Nunca pensé que el alcohol fuera a destrozarme la vida, pero así fue. Empecé a beber con amigos porque me sentía inferior y el alcohol me daba fuerza. Desde siempre tuve problemas, tanto en el colegio como en casa. Mi manera de comportarme no era normal, preocupado, angustiado, miedos. Me costaba enfrentarme a los problemas sin alcohol, los escondía, a los familiares nunca les contaba nada. Sólo cuando no podía más pedía perdón, con ganas de cambiar. Pero cada vez que empezaba a beber, algo arrancaba en mí que no podía parar.

Cuando el alcohol dejó de surtir efecto, empecé a combinarlo con drogas, por supuesto a escondidas de mis padres, aunque a la larga todo salía a la luz. Sospechaban, me preguntaban qué sucedía. Noches sin dormir después de días “de fiesta” en los que no llegaba feliz a casa. Mi novia me exigía un cambio, no quería un novio así. Yo me angustiaba y enfadaba. No sabía qué me pasaba, le eché la culpa a la droga, fui a centros, pero nada cambiaba. Acabó dejándome, después de días de pedirle perdón, de promesas de cambio, pero era imposible. Algo me faltaba.

La enfermedad me llevó a acabar con psiquiatras.
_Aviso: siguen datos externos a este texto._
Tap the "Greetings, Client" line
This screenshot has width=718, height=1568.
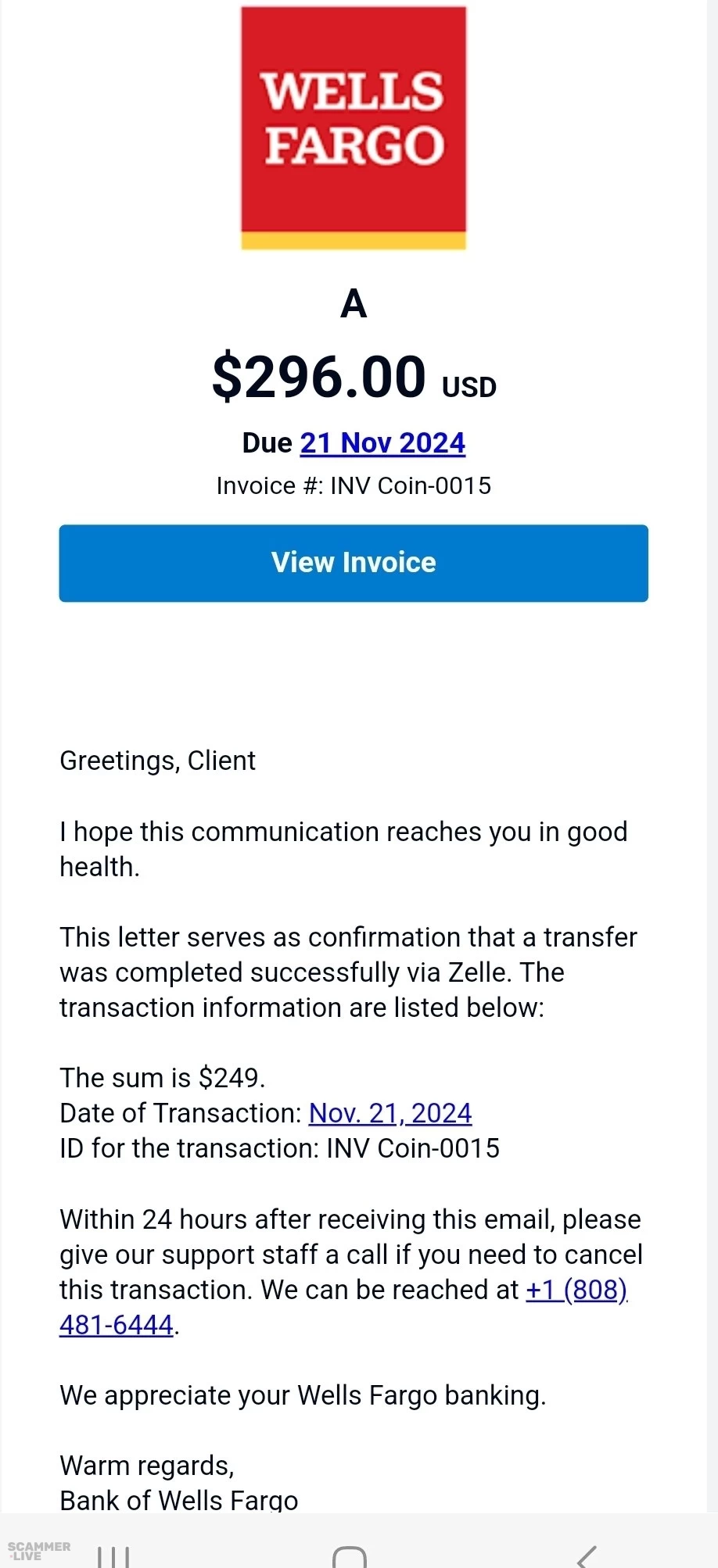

Me decían que yo no era normal, pero nadie conseguía solucionar el problema. Mi madre intentaba ayudarme y a veces conseguía mantenerme días sin beber, pero a la mínima me iba y volvía a beber. Me advertían una y otra vez que de seguir así acabaría solo en la calle. Enfadado, no lo tomaba en serio.

Hace dos años descubrí que el problema era el alcohol. La enfermedad estaba destrozándome. Había perdido pareja, amigos, dinero, tenía deudas, problemas con la justicia, con mi familia… Ya no podía más, mi vida era un infierno. Me encerré en casa para intentar arreglarlo, pero no aguantaba. Se sucedían las discusiones, los ingresos hospitalarios cuando me escapaba a beber, las lagunas mentales. Mi vida se venía abajo.
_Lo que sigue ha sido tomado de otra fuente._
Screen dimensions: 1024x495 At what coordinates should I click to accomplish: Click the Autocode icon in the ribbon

Un día me internaron en un psiquiátrico. Allí no bebí durante un tiempo, pero al salir no era feliz: ver a la gente divertirse, hacer aquello que yo no podía hacer me llevaba a fugarme con la televisión durante horas. Tenía todo, ya que cobraba una baja médica, pero sentía que me faltaba algo. “Necesitaba” beber. Quise enfrentarme al mundo y divertirme… y terminé en el hospital, solo. No había nadie, la familia no me aguantaba. No me dejaban beber, me decían que no estaba bien de la cabeza. “¿Por qué yo no puedo y ellos sí?” Días después de otro ingreso hospitalario me enfrenté a mi madre: “Te avisé, ya no aguanto más”, y me echó de casa. Me vi solo, con una maleta. Desde ese día bebí sin parar, para olvidar mi vida, el pasado, hasta acabar hospitalizado con diarreas y temblores.
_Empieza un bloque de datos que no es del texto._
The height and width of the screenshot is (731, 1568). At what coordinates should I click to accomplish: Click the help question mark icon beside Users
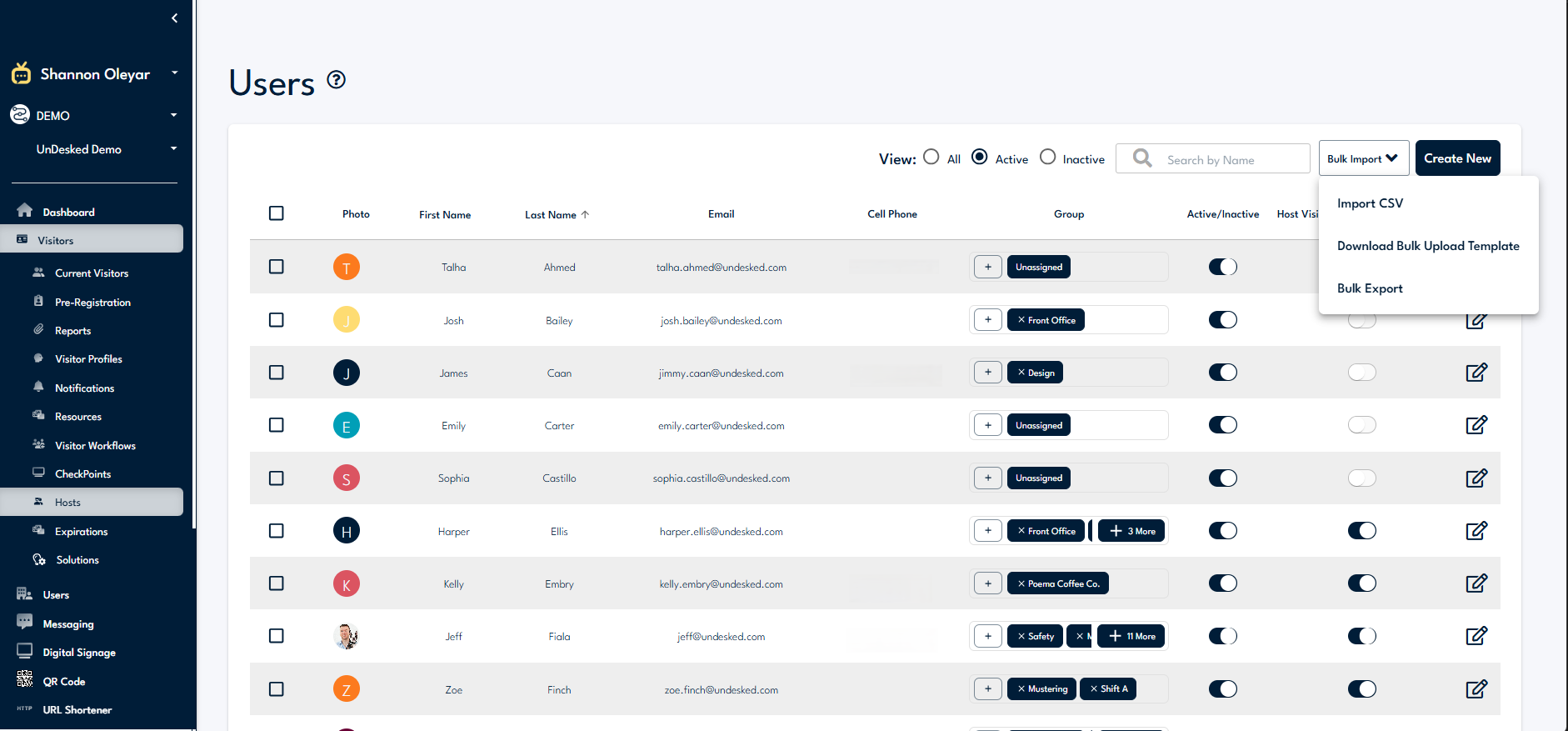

Así llegué al Grupo 24 Horas de Alcohólicos Anónimos, a punto de un ataque etílico, muy asustado. Me aseguraron que nunca más iba a estar solo, que tenía derecho a una segunda vida, útil y feliz. Lo que me prometieron se cumplió y, lo más importante, no he vuelto a probar ni una sola copa, ni a sentirme solo. Hoy tengo una vida.